Logan Marshall-Green, 'Devil'
A trained theater actor from Rhode Island, Marshall-Green paid his dues on "Law & Order," "The O.C." and "24" before landing big-screen parts in movies like "The Great Raid" and "Across the Universe." Next he plays one of five hapless souls trapped in an elevator in the thriller "Devil," in which the quintet begin to suspect that one of them is Satan. We don't know yet if the 33-year-old actor is the Lord of Darkness or not, but he won't have to sell his soul to the devil for fame if the movie connects with an audience eager for scary fun before Halloween.
Odette Yustman, 'You Again'
The 25-year-old beauty Yustman made her film debut as a Spanish-speaking student in 1990's "Kindergarten Cop" and re-emerged 18 years later as the gal a small group of survivors tries to rescue amidst a gigantic alien monster invasion in "Cloverfield." Starring in the supernatural stinker "The Unborn" is something that should be exorcised from our memory, but Yustman is set to have the last laugh in the comedy "You Again," which finds her in good company opposite Kristen Bell, Jamie Lee Curtis, Sigourney Weaver and Betty White.
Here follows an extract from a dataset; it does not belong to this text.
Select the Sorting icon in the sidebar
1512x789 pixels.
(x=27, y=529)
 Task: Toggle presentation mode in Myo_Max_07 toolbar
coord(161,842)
Keir Gilchrist, 'It's Kind of a Funny Story'
This 17-year-old London native-turned-Toronto resident is best known for his role as the son of a woman (Toni Collette) with multiple personality disorder on Showtime's hit series "The United States of Tara." Gilchrist has appeared on the big screen in "Dead Silence" and "The Rocker," but his leading role as teenage boy who checks himself into a mental health clinic after a bout of depression in "It's Kind of a Funny Story" should translate into career Prozac.
Cecile de France, 'Hereafter'
A Belgian best known on these shores as the woman trying to elude a psychopathic killer in the acclaimed French horror flick "High Tension," de France's first big role in an American film comes via Clint Eastwood's "Hereafter." In the supernatural drama also starring Matt Damon – and told through three parallel stories about how death affects people -- Cecile is Marie, a French TV journalist who just barely survives a tsunami. Here's wagering she has what it takes to survive the cutthroat world of Hollywood, too.
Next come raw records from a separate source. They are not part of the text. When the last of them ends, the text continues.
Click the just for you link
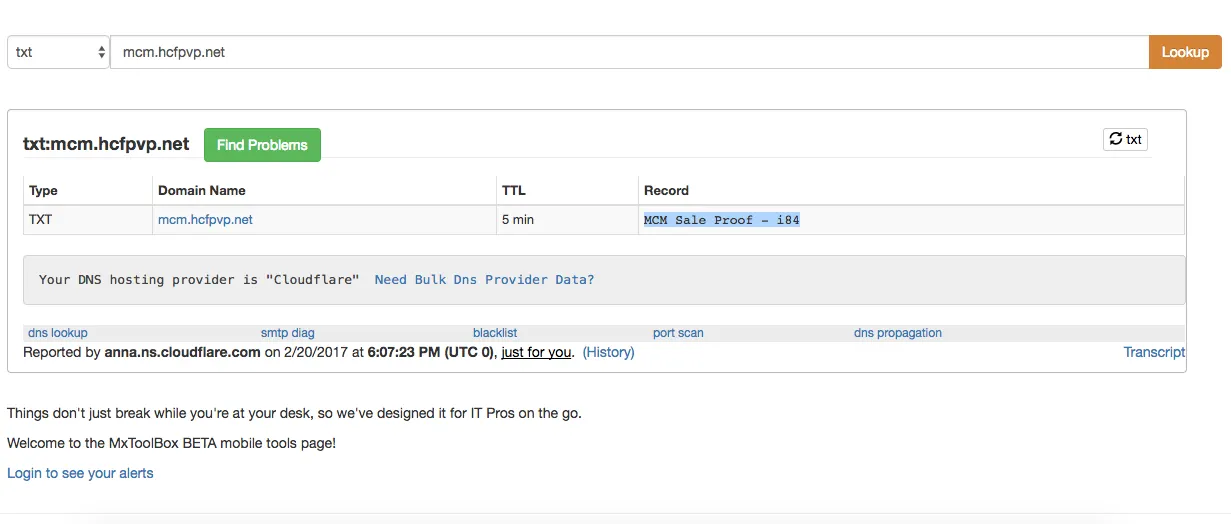This screenshot has height=524, width=1231. click(537, 352)
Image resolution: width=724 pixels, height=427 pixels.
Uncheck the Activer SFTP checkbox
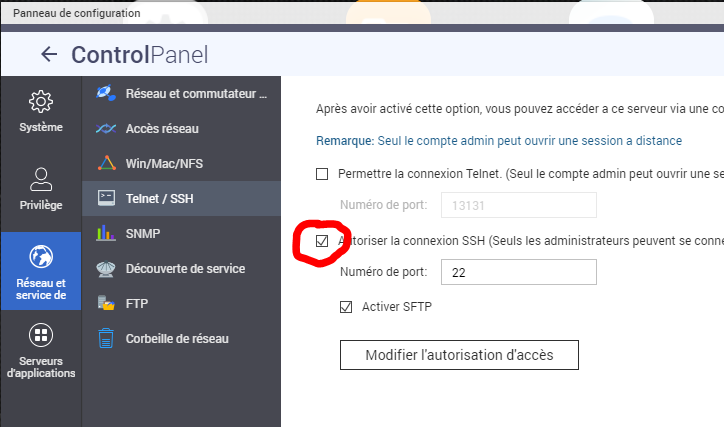[346, 306]

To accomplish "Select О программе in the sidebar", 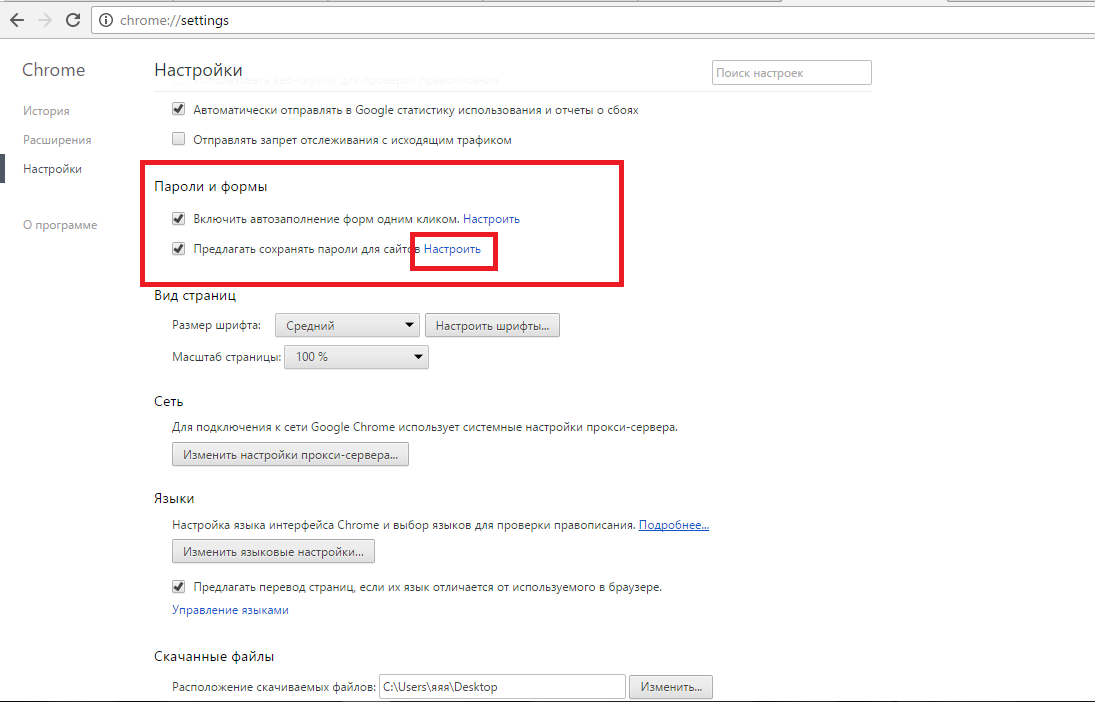I will [x=60, y=225].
Christina Aguilera, 'Burlesque'
Heard of her? "Xtina" is already a Grammy-winning singer who's sold millions of records with hits like "Beautiful," "Genie in a Bottle" and "Ain't No Other Man," but she only has to ask Madonna about how difficult it is to translate success on the Billboard charts into box-office glory. We think Aguilera has a shot with her first leading role in the glitzy musical "Burlesque" opposite singer-cum-Oscar winner Cher. Aguilera plays a small-town girl who finds a makeshift family and love in a Los Angeles neo-burlesque club. Awww.